Bentuk ke tiga adalah surveilan yang mengikuti konsep “One Health” yang menyebutkan bahwa status kesehatan masyarakat tergantung dari kesehatan manusia, hewan dan keadaan lingkungan. Karena itu, agar kita mendapatkan gambaran menyeluruh maka perlu surveilan tidak hanya perlu dilakukan pada manusia, tetapi juga pada hewan (zoonosis) serta surveilan pada lingkungan, sesuai konsep “human-animal health-environment interface”.

Bentuk ke empat adalah surveilan keadaan yang berhubungan dengan terjadinya penyakit, yang akan meliputi aspek yang oleh WHO disebut sebagai “social determinant of health”, seperti a..l. kemiskinan, kekurangan pangan, ketimpangan sosial dan diskriminasi, kondisi masa kanak-kanak yang tidak sehat, serta rendahnya status pekerjaan dll.

Tetapi apapun cara surveilannya, maka yang amat penting adalah harus di analisa hasilnya untuk dapat menjadi informasi dalam pengambilan keputusan. Ini lah bentuk ke lima dari pelaksanaan surveilan, yang sama pentingnya dengan pengumpulan data secara rutin di lapangan. Analisa data dapat dalam bentuk “Center for Forecasting and Analytics” misalnya, atau yang dibentuk WHO pada Mei 2021 yaitu “The WHO Hub for Pandemic and Epidemic Intelligence”.
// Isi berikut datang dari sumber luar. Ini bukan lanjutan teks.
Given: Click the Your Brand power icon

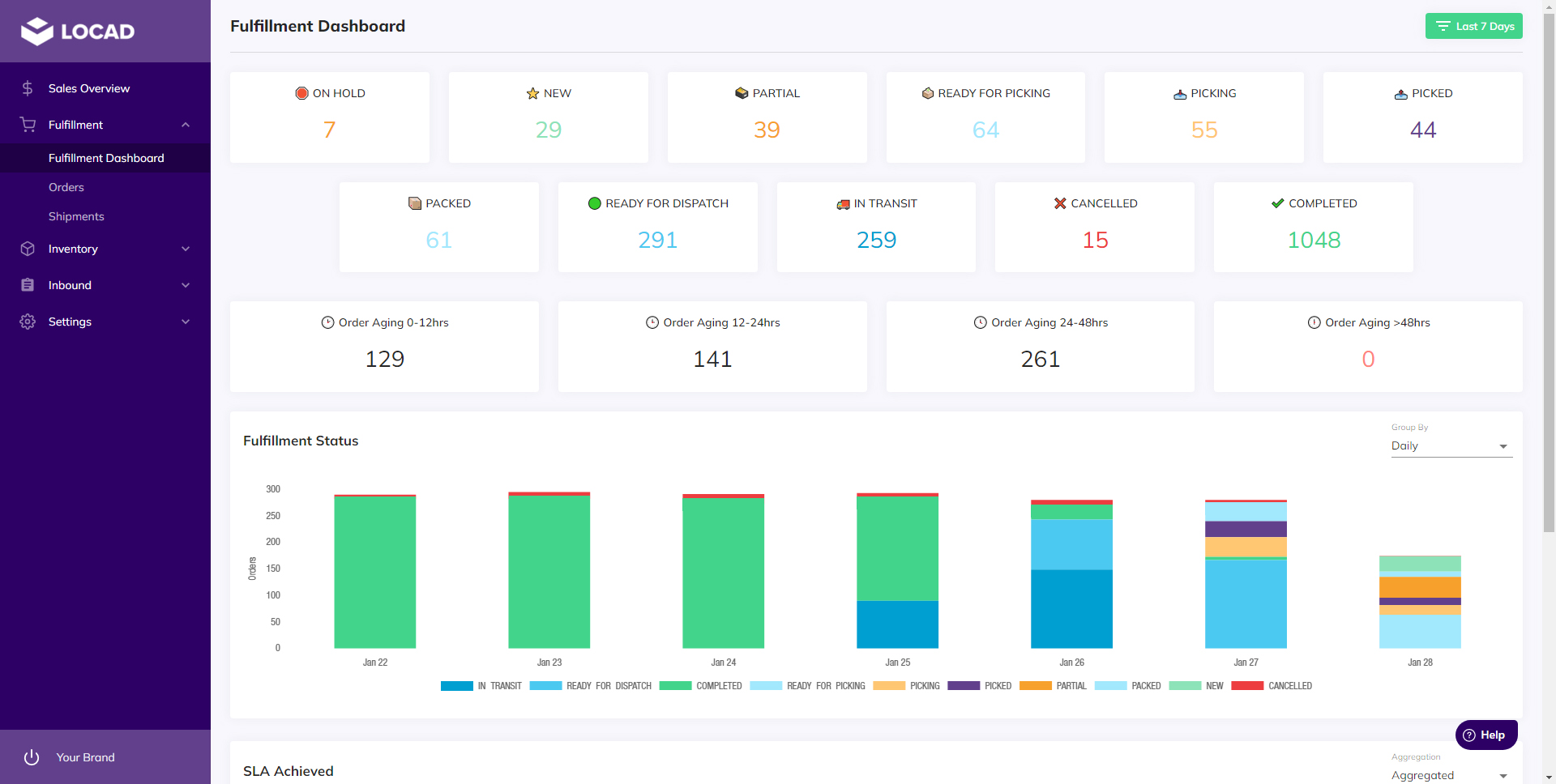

Pada dasarnya ada lima kegiatan, 1) memprediksi, 2) mencegah, 3)mendeteksi, 4) melakukan persiapan (“preparegdness”) dan 5) melakukan respon, yang dapat dikatakan sebagai salah satu dasar penting *intelejensi kesehatan*, bagian amat vital dalam pengendalian penyakit, di negara kita dan juga di dunia.